## Record list
* * *

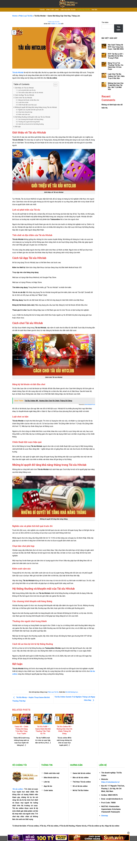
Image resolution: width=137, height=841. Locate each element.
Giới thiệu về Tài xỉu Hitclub (24, 88)
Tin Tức (94, 10)
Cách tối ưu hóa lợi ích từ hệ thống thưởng (31, 124)
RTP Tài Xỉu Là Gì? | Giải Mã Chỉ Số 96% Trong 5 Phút (115, 56)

* * *

Reproduce verbatim the lines from the one containing "Tin Tức (94, 10)" through the last line of the items, both ends included.

Tin Tức (94, 10)
Cách tối ưu hóa lợi ích từ hệ thống thưởng (31, 124)
RTP Tài Xỉu Là Gì? | Giải Mã Chỉ Số 96% Trong 5 Phút (115, 56)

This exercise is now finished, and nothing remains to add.